[net.ai] Ph.D. Oral - Knowledge-Based Circuit Design

SHARON@SU-SCORE.ARPA (07/02/84)

From:  Sharon Bergman <SHARON@SU-SCORE.ARPA>

            [Forwarded from the Stanford bboard by Laws@SRI-AI.]

                        KNOWLEDGE-BASED CIRCUIT DESIGN


                               Christopher Tong
                          Computer Science Department
                              Stanford University


                             Dissertation defense
                       2:30 p.m., Tuesday, July 17, 1984
                            Margaret Jacks Hall 146


DESIGN AS DIALECTIC. Design is a dialectic between the designer and what is
possible. As design of an artifact, circuit design involves creating artifact
descriptions that satisfy the requirements imposed by designer, environment,
domain, logic, and limited experience; good design exploits these requirements
of the design problem by converting them into constraints on the design
process. As design of a functionally decomposable artifact, circuit design
entails recursive partitioning of functional requirements in such a way that
the partitioned requirements map onto technologically available structures that
satisfy them.  Finally, viewing circuit design as the design of a physical
computational system, we can categorize the required functionality along a
small number of functional dimensions (e.g. control, communication, behavior).

        This thesis makes several contributions.
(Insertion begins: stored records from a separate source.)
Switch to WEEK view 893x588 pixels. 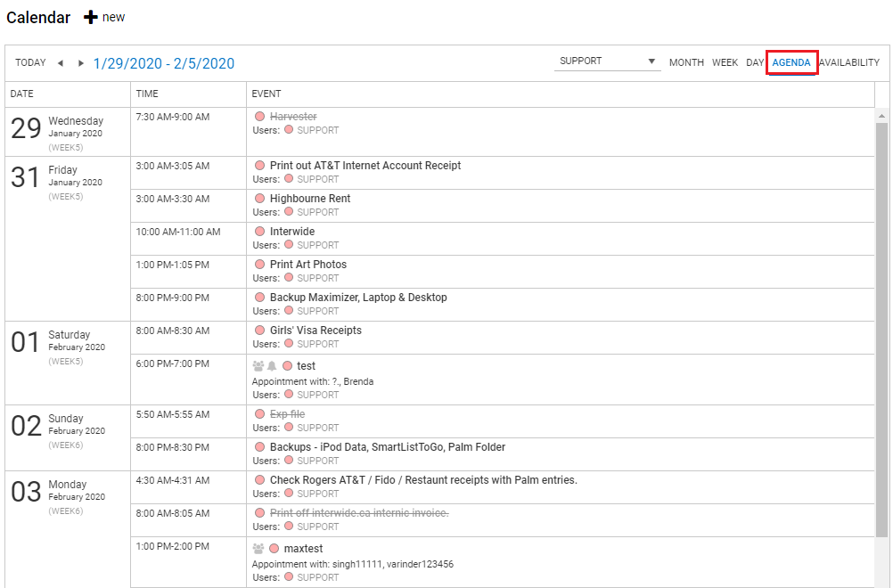pos(725,62)
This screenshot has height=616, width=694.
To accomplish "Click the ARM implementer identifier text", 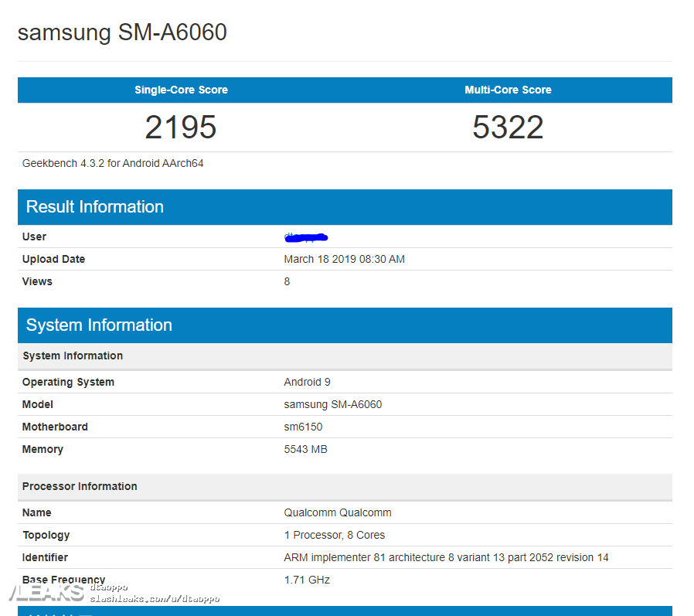I will pyautogui.click(x=446, y=557).
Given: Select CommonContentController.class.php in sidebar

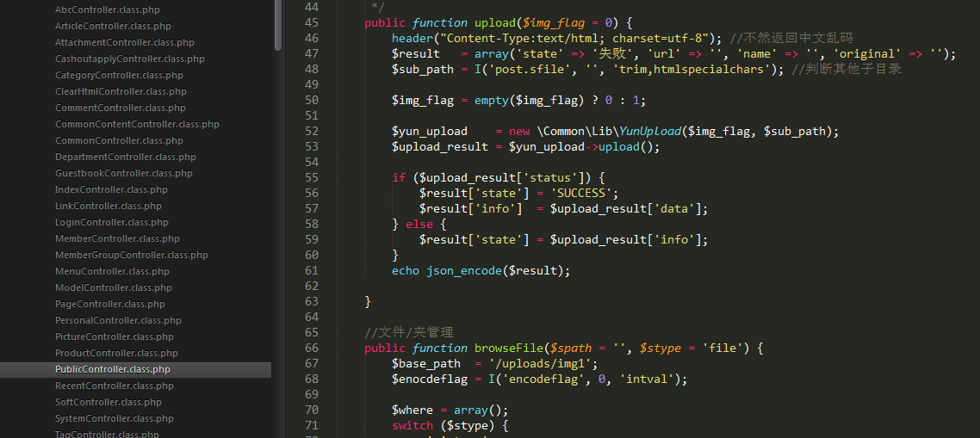Looking at the screenshot, I should pyautogui.click(x=137, y=124).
It introduces the notion of a
playful design process as an ideal toward which the engineering of design
knowledge should be steered; it describes the extent to which the "playful
design" ideal can be realized by a circuit design process. It extends the
notion of play to playful control of the design process; and finally, it
presents an ontology of dimensions for categorizing and relating design
requirements and approaches.

A PLAYFUL DESIGN PROCESS. Play is doing what one wants to do when wants to do
it. Playful design is possible to the degree that: refinement steps can be
carried out in an order-insensitive manner; and decomposition creates
context-insensitive components. We show that the benefits derived from enabling
such play in the process of design include: enablement of goal-directed
refinement, and an exponential reduction in number of solutions considered over
a more traditional "fixed phases" approach to circuit design. By characterizing
circuit specifications by the ubiquitous functional dimensions of control,
communication, and behavior, we enable a measure of order-insensitive
refinement; these functional dimensions induce a set of evaluation dimensions
for performing goal-directed refinement. Viewing components as processors
facilitates context-insensitive decomposition.
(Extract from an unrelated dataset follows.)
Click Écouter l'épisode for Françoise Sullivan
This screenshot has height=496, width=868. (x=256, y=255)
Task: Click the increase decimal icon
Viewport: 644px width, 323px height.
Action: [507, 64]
PLAYFUL CONTROL OF THE DESIGN PROCESS. Playful control entails being able to
resolve current design problems by pursuing strategies that are appropriate
given the resource limitations of the designer. Playful control is possible to
the extent that: the problems produced by the design process are
well-categorized; and problem posting and resolution can be separated. Playful
control is knowledge-intensive, drawing on a library of strategies indexed by
problem type and resource allocation.

        We describe an interactive computer program called DONTE (Design
ONTology Experiment). DONTE has served to implement, motivate, and help debug
the contributions made by this research.